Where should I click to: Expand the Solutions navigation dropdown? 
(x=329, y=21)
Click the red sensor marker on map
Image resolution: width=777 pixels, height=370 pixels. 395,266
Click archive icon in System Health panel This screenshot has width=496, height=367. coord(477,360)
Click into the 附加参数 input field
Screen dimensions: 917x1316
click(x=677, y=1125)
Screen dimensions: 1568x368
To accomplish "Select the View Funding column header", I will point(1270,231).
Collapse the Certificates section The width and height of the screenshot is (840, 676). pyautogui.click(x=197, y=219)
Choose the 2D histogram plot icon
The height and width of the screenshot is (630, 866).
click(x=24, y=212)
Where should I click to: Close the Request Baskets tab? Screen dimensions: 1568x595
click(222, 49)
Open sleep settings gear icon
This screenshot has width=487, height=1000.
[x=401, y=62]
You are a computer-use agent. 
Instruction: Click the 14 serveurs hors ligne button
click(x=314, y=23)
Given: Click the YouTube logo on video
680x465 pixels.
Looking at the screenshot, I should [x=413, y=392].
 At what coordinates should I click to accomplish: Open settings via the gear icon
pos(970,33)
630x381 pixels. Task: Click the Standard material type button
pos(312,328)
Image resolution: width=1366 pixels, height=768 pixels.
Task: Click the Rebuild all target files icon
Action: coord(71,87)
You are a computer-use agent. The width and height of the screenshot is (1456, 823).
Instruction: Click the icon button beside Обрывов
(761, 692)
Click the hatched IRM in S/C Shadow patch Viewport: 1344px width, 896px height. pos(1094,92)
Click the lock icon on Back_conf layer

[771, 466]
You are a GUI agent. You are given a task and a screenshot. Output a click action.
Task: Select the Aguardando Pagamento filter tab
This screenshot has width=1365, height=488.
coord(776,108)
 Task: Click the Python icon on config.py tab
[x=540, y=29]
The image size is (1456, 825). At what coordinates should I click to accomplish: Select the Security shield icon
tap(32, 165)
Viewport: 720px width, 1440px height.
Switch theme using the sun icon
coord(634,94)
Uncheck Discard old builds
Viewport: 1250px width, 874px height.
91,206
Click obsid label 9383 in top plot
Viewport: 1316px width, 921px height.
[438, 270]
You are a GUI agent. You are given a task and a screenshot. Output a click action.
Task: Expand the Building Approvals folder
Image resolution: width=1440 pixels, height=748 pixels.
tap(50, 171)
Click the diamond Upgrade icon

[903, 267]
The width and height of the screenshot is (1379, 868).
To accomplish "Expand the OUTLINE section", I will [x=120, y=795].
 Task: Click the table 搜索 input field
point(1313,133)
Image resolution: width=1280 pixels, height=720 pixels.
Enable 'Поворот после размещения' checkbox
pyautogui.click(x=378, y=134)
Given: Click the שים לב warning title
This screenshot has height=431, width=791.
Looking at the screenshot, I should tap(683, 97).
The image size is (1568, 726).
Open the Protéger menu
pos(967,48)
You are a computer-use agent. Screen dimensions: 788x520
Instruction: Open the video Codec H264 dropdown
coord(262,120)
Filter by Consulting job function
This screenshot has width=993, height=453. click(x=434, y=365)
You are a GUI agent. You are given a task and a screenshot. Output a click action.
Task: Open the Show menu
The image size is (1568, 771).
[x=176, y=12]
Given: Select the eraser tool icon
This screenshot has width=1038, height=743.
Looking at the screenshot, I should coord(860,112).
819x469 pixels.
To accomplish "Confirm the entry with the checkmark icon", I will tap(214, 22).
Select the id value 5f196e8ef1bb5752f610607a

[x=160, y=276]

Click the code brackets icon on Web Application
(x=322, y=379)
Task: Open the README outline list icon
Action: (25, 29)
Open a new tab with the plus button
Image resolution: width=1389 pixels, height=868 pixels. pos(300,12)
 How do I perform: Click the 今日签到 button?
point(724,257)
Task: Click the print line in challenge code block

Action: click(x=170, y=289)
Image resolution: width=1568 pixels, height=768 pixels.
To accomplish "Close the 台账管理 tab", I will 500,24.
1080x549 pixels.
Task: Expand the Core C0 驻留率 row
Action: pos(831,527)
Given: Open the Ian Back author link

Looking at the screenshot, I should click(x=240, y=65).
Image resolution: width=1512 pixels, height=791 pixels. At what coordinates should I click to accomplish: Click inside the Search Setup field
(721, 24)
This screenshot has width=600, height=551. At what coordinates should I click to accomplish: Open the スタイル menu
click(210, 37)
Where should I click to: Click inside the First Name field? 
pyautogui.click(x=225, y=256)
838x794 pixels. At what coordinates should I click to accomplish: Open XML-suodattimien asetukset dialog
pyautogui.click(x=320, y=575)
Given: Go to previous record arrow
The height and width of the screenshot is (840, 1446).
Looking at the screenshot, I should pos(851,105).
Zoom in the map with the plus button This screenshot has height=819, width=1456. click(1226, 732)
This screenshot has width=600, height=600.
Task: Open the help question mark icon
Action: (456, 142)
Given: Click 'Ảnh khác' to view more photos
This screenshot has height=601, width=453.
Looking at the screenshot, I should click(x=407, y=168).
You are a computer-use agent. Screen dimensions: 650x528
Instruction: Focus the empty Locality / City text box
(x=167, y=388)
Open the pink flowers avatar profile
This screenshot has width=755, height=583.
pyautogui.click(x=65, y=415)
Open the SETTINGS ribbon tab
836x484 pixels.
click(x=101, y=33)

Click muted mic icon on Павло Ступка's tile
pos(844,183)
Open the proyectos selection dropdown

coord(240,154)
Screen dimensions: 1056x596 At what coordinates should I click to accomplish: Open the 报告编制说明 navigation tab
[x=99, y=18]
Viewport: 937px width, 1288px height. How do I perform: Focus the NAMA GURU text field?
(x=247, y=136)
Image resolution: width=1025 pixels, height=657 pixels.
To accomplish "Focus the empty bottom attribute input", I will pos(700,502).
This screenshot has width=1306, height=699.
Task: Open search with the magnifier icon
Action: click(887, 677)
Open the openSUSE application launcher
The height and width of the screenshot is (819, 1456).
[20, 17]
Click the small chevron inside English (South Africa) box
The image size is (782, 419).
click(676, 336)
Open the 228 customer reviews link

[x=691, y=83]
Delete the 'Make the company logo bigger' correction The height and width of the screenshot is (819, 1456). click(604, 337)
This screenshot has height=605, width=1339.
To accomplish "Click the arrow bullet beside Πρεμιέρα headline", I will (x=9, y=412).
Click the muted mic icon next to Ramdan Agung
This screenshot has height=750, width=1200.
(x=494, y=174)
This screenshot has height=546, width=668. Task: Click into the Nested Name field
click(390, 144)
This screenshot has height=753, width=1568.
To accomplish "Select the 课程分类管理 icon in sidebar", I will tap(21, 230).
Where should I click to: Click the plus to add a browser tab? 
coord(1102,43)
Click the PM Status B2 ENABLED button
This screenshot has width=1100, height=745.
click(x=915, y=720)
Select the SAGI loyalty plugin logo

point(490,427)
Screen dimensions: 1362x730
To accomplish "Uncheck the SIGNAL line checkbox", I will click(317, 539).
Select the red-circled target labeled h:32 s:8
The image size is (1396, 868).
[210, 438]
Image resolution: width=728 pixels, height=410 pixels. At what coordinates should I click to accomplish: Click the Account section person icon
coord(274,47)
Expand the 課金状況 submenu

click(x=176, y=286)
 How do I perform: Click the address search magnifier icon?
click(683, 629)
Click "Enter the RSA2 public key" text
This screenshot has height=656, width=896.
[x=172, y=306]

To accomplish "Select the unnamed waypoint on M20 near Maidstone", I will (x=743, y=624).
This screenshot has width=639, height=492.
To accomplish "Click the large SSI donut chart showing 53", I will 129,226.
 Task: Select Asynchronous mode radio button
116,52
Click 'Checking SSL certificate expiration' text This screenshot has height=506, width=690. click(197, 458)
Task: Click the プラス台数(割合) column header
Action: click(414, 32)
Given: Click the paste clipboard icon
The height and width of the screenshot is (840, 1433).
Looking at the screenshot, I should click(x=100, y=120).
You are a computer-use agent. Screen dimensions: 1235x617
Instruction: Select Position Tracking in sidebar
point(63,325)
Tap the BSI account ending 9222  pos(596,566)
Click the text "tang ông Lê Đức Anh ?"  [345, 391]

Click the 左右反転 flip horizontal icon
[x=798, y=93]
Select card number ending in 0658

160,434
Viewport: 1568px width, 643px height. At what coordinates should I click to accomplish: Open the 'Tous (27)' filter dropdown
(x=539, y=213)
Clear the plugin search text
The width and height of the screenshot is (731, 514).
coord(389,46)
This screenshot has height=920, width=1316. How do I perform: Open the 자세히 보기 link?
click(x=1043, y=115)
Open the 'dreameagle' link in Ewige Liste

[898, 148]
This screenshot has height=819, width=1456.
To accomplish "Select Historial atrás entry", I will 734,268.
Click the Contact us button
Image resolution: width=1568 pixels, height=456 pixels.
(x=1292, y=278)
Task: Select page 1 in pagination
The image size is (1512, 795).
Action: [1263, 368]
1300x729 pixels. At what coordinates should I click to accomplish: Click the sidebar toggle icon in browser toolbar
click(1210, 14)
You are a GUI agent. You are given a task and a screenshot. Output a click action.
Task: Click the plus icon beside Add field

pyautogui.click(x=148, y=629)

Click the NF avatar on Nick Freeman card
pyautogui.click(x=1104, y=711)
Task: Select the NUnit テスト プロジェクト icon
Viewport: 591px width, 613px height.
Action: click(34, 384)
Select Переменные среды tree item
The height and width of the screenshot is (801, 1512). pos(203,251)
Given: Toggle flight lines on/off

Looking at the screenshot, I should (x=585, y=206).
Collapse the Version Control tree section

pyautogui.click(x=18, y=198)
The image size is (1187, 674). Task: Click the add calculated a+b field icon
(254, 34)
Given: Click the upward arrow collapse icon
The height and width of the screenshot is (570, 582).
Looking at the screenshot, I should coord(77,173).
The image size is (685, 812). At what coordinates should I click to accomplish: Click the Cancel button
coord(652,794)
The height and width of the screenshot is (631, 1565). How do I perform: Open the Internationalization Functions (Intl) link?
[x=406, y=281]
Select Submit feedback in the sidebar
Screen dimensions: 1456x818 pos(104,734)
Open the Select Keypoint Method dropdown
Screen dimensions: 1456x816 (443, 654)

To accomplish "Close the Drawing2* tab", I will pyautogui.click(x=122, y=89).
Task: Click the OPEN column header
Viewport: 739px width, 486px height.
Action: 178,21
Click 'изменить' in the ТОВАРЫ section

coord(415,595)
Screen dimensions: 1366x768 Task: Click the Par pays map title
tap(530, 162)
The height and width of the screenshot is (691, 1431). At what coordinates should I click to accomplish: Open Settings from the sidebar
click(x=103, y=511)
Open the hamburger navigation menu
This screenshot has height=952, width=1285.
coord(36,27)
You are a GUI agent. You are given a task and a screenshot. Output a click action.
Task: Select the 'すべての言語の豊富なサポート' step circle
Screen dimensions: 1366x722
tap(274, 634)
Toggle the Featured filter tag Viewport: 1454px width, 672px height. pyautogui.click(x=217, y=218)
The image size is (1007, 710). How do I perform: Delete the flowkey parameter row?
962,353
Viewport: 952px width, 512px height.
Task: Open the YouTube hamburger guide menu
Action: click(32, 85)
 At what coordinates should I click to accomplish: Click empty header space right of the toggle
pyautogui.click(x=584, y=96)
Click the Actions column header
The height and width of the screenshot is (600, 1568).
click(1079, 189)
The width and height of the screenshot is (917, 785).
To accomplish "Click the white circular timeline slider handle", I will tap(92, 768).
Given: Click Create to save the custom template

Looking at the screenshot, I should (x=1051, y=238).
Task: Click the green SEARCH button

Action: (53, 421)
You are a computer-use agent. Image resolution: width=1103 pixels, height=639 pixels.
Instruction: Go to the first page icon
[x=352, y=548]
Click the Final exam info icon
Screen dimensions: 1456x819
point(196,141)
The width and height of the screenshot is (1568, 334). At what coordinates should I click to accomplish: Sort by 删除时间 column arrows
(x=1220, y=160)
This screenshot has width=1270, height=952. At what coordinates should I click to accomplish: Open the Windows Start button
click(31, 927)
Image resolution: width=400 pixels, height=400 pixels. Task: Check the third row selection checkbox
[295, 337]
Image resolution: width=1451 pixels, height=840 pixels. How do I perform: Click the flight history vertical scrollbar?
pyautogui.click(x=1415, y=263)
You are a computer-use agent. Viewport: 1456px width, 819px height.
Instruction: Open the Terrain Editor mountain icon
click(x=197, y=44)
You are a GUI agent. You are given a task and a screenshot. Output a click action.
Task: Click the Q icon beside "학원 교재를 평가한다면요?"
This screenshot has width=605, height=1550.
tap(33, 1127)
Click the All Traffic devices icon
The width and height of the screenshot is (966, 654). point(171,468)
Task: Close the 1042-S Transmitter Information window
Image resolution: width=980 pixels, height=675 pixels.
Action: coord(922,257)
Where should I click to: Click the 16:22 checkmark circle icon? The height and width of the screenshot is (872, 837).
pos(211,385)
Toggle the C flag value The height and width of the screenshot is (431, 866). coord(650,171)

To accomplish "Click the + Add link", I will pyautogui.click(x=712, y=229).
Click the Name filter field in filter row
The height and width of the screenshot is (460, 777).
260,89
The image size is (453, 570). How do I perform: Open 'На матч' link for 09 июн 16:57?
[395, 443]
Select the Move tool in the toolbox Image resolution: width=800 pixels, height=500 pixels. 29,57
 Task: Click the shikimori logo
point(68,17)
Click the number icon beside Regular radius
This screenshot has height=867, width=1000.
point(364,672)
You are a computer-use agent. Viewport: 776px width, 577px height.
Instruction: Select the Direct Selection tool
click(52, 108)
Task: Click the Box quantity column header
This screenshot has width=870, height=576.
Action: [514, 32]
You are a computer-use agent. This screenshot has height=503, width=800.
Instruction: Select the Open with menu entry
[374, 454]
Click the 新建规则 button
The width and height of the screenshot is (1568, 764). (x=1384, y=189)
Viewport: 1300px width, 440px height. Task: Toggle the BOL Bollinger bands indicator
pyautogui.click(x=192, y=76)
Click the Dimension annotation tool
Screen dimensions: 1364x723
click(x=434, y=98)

-------------------------

* EXERCISE REQUIREMENTS: Can you reproduce the records starting at the line containing "Click the All Traffic devices icon" and ending at the last line, with "Instruction" replaced by "Goal" and everything else left unchanged?

* RESULT FOR THIS TASK:
Click the All Traffic devices icon
The width and height of the screenshot is (966, 654). point(171,468)
Task: Close the 1042-S Transmitter Information window
Image resolution: width=980 pixels, height=675 pixels.
Action: coord(922,257)
Where should I click to: Click the 16:22 checkmark circle icon? The height and width of the screenshot is (872, 837).
pos(211,385)
Toggle the C flag value The height and width of the screenshot is (431, 866). coord(650,171)

To accomplish "Click the + Add link", I will pyautogui.click(x=712, y=229).
Click the Name filter field in filter row
The height and width of the screenshot is (460, 777).
260,89
The image size is (453, 570). How do I perform: Open 'На матч' link for 09 июн 16:57?
[395, 443]
Select the Move tool in the toolbox Image resolution: width=800 pixels, height=500 pixels. 29,57
 Task: Click the shikimori logo
point(68,17)
Click the number icon beside Regular radius
This screenshot has height=867, width=1000.
point(364,672)
You are a computer-use agent. Viewport: 776px width, 577px height.
Goal: Select the Direct Selection tool
click(52, 108)
Task: Click the Box quantity column header
This screenshot has width=870, height=576.
Action: [514, 32]
You are a computer-use agent. This screenshot has height=503, width=800.
Goal: Select the Open with menu entry
[374, 454]
Click the 新建规则 button
The width and height of the screenshot is (1568, 764). (x=1384, y=189)
Viewport: 1300px width, 440px height. Task: Toggle the BOL Bollinger bands indicator
pyautogui.click(x=192, y=76)
Click the Dimension annotation tool
Screen dimensions: 1364x723
click(x=434, y=98)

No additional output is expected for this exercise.